As a career "Car Guy" I am often asked for my opinion on what and where family and friends should purchase or service a vehicle.  For years I would refer them to my book. "How To Buy A Car - Ex Dealer Tells All" but I recently reviewed my book and I realized that consumer preferences and options as to how and where they can purchase a vehicle have changed.

Previous advice included finding a local dealer with a comprehensive service department that evidenced their priority to provide support after the sale. Additional criteria included your first impressions as to how you were treated and of course a few tips on how to extract information you needed to make a decision - such as product comparisons, competitive pricing and how to avoid dealer centric sales processes.

My current recommendation is to conduct your preliminary due dillegence online with information that is not sourced from an auto dealer or a third party website that is dealer centric vs. consumer focused. Simply put, the shopping and sales processes that used to be dealer dependent are now consumer driven through social networking communities that provide credible information from likeminded consumers and other online resources.  Mobile devices and software solutions in the hands of an educated consumer can follow shoppers into a dealer's showroom empowering the customer with information more relevant and transparent than most now antiquated showroom sales processes can deliver at the point of sale given the complexity and variety found in today's vehicles.

When consulting for my vendor partners that provide technology driven sales processes for our dealer clients I remind them that today's educated consumer is the boss.  The old school wisdom that "The one who writes the check is in charge" is still correct, however the reality that the first check is written by the consumer vs. the dealer has finally sunk in.

My challenge to my Dealerelite friends is to look in the mirror and decide if your marketing messages and related sales processes are as transparent as today's educated consumers demand.  Sales processes based on control techniques such as those suggested in a Four Square Work Sheet and related desking procedures presume that the dealer can deliver relevant information to their customers when and how they want to vs. how and when the customer expects them; which is immediately!

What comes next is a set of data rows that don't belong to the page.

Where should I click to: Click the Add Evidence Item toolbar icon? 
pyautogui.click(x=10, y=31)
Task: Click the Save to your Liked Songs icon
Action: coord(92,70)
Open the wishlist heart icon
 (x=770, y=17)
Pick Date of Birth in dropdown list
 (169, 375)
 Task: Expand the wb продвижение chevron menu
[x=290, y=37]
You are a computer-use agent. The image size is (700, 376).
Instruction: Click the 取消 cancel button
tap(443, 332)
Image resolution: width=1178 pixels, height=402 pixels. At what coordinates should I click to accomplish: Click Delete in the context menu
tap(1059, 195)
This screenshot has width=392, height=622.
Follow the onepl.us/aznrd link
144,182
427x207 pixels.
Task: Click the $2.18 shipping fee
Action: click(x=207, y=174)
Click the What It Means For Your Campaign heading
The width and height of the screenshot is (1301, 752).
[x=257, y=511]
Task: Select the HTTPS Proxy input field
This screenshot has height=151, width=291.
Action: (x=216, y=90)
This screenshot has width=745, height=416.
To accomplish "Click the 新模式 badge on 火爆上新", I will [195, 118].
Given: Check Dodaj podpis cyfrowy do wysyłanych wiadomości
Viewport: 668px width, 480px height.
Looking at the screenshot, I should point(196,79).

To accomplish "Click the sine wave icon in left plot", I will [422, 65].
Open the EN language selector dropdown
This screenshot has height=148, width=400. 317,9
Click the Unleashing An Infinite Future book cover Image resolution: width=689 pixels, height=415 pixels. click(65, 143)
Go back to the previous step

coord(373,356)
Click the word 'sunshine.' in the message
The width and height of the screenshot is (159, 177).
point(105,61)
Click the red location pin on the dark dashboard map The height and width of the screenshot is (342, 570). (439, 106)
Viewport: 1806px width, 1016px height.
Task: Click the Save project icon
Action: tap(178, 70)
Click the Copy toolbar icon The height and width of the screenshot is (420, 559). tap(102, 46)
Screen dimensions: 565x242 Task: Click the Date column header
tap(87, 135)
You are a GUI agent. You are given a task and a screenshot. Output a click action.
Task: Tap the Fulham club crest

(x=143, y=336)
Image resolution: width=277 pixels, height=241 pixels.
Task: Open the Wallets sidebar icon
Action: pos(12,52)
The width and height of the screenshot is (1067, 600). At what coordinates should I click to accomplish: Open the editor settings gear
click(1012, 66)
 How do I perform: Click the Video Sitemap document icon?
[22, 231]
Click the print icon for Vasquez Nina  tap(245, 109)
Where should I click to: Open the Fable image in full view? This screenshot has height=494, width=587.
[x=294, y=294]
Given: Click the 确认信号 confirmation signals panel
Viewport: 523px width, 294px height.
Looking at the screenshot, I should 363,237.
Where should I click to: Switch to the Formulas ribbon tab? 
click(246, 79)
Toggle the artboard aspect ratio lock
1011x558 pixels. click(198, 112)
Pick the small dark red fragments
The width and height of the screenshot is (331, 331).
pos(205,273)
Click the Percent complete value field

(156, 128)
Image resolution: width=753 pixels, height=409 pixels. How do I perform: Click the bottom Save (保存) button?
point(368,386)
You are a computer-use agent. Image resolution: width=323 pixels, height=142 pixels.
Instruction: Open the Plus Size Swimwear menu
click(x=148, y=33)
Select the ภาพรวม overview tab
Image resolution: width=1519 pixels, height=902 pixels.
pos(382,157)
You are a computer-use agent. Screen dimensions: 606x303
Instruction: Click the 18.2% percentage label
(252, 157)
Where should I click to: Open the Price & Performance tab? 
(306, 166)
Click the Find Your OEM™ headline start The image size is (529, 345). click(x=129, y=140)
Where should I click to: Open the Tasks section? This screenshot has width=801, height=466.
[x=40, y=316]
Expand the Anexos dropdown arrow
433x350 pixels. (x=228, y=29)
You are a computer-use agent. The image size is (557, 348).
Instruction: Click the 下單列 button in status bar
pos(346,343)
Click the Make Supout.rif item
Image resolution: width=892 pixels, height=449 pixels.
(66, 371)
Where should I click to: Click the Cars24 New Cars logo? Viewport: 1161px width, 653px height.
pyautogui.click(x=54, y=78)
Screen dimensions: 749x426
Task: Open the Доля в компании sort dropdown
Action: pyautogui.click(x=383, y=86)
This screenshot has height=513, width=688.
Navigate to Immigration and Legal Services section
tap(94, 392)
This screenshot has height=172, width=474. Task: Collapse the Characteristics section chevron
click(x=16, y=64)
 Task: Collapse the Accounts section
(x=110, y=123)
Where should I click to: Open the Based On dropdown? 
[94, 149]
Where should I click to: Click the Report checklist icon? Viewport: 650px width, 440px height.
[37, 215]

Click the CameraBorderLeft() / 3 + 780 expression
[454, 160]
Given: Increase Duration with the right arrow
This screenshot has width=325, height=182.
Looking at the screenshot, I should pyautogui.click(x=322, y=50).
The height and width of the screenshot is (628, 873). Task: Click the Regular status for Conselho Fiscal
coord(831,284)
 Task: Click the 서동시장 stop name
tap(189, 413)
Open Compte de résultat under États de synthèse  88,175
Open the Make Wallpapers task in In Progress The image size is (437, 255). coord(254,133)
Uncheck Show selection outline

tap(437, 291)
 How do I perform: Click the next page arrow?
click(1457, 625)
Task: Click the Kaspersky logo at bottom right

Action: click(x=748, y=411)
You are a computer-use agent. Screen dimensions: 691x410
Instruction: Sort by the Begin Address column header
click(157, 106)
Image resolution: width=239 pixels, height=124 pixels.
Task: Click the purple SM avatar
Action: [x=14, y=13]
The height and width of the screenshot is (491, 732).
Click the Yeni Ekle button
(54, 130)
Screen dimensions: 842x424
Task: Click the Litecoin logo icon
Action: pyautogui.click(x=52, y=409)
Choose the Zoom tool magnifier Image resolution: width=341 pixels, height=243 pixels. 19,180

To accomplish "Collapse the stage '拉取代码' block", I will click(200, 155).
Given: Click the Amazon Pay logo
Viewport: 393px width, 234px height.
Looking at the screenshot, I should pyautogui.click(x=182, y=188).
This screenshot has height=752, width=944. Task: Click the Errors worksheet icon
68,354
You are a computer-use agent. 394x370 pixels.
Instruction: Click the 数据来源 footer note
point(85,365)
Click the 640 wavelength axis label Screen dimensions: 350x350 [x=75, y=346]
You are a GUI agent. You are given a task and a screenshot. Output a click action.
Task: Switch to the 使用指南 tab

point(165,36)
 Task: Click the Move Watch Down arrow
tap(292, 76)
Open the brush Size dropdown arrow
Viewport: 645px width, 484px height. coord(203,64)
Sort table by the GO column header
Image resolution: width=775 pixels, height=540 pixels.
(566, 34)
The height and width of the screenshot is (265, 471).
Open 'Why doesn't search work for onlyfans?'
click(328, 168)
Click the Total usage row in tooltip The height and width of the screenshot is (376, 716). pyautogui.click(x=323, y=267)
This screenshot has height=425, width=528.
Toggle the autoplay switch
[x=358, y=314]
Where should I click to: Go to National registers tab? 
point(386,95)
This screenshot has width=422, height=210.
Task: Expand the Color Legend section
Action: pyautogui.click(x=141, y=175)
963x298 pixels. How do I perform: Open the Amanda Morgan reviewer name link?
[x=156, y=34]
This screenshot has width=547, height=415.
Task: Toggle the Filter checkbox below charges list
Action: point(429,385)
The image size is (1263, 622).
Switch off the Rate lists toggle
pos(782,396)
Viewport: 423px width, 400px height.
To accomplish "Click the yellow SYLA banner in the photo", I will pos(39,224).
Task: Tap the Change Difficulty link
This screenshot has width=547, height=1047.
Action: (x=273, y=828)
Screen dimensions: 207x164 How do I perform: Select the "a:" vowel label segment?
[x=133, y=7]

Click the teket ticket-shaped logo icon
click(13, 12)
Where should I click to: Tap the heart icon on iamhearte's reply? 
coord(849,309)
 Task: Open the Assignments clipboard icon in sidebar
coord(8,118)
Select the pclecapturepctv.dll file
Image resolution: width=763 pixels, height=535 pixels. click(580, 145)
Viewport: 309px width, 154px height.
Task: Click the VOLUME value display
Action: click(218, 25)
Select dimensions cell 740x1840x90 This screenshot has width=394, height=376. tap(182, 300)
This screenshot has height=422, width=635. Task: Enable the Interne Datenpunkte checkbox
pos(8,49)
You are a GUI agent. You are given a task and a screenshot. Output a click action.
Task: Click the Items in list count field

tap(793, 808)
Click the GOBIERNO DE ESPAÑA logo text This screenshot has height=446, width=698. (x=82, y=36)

My challenge includes your virtual showrooms with their now dated conversion tools that require a customer's name, address, email, phone and in some cases credit information in order to to provide relevant information vs. posting competitive product comparisons and vin specific out the door price and payment information using videos, payment calculators, convenient inventory searches and everything else that we as dealers need to make a deal in our real world showrooms.  Similarly, can you look in a mirror and honestly say that you respect your showroom customers enough to allow them to be in control with your role reduced to providing them the information in such a way that you are seen as a resource vs. a competitor in an adversarial negotiation process?

Obviously, I have my opinion since I have invested in vendor partners that provide our auto dealer clients with technology driven consumer centric marketing and sales processes that include automated video production platforms, data base marketing platforms with online personalized consumer portals that empower a customer to build their own deals with OTD prices and payments prior to visiting the showroom, mobile solutions that reside on an iPad that empower sales consultants to compete with today's educated consumers on the showroom floor throughout the sales process and several other solutions designed to answer my posted question in the affirmative.

YES, I would buy a vehicle from an auto dealer that is using today's consumer centric technology driven sales and service processes to earn my business.  Can you claim the same about you and yours?